* [Exercício A]
Pode reproduzir palavra por palavra o trecho sobre a infância de J Cunha, de "As festas populares" até "formas de arte.", inclusive?

As festas populares que ganhavam espaço na Ponta de Humaitá, na Península de Itapagipe da soterópolis dos anos 50, tinham um cheiro especial para o menino José. Enquanto outros garotos, da sua média de idade, corriam para lá e para cá, desempenhando brincadeiras comuns à infância, J Cunha se aquietava a admirar as cores pintadas à mão nos toldos brancos que expunham as mercadorias dos feirantes, que mostravam desenhos de saveiros, sereias, santos e frases religiosas gravadas, letra após letra, na finalidade simbólica de comunicar.


Tudo aquilo era absorvido no seu repertório individual. Cercado pela tinta fresca e pela água do mar, o garoto cresceu em meio à mística mistura das cores, da observação do seu povo e da transformação da sua percepção visual nas mais diversas formas de arte.

Filho de pai servidor e mãe doméstica, J nasceu em um ambiente humilde, sem demasiados investimentos financeiros. Ainda menino, pegava jornais e revistas descartadas no lixo para utilização de recortes nas criações que fazia em tom de brincadeira.


“Em um determinado momento eu já estava pintando os nomes dos barcos em Monte Serrat. Lembro que as pessoas falavam: Olha! O filho de Moreno vai ser engenheiro, ele trabalha bem. Elas falavam isso porque, na época, ninguém dizia a palavra artista, não se falava em arte”, conta.

* [Dados para processamento]
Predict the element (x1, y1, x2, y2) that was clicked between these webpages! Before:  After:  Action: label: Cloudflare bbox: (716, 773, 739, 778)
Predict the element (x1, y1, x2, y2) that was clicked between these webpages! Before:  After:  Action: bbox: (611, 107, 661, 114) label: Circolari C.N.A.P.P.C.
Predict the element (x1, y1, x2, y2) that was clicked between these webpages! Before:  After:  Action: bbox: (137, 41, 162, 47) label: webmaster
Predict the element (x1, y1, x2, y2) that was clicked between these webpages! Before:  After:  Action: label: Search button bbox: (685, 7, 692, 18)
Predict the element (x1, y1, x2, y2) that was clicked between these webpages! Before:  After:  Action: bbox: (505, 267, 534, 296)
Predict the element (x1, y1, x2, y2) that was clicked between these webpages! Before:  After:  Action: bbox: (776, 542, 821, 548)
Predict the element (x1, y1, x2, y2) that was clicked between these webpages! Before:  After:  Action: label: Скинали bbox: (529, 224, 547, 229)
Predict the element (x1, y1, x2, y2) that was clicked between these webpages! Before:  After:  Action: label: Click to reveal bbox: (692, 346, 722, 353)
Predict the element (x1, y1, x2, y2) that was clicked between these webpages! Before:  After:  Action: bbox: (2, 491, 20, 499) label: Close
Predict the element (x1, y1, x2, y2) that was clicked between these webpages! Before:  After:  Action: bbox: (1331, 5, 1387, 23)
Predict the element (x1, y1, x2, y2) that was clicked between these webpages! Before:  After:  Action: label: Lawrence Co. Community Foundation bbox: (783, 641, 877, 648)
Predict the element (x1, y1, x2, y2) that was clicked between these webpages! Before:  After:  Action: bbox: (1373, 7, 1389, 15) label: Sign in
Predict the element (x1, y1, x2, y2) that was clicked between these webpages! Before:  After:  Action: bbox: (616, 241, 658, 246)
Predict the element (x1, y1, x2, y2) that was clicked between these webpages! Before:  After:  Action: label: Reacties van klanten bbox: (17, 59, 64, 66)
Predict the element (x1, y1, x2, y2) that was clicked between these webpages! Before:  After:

* [Exercício B]
Reescreva como tabela Markdown os registros que vão da linha com "241, 658, 246)" até o fim dos registros, ambas as pontas incluídas, sem linhas em branco. Use as colunas Número e Linha do registro.

* [Resposta do exercício A]
As festas populares que ganhavam espaço na Ponta de Humaitá, na Península de Itapagipe da soterópolis dos anos 50, tinham um cheiro especial para o menino José. Enquanto outros garotos, da sua média de idade, corriam para lá e para cá, desempenhando brincadeiras comuns à infância, J Cunha se aquietava a admirar as cores pintadas à mão nos toldos brancos que expunham as mercadorias dos feirantes, que mostravam desenhos de saveiros, sereias, santos e frases religiosas gravadas, letra após letra, na finalidade simbólica de comunicar.


Tudo aquilo era absorvido no seu repertório individual. Cercado pela tinta fresca e pela água do mar, o garoto cresceu em meio à mística mistura das cores, da observação do seu povo e da transformação da sua percepção visual nas mais diversas formas de arte.

* [Resposta do exercício B]
| Número | Linha do registro |
|---|---|
| 1 | Predict the element (x1, y1, x2, y2) that was clicked between these webpages! Before:  After:  Action: bbox: (616, 241, 658, 246) |
| 2 | Predict the element (x1, y1, x2, y2) that was clicked between these webpages! Before:  After:  Action: label: Reacties van klanten bbox: (17, 59, 64, 66) |
| 3 | Predict the element (x1, y1, x2, y2) that was clicked between these webpages! Before:  After: |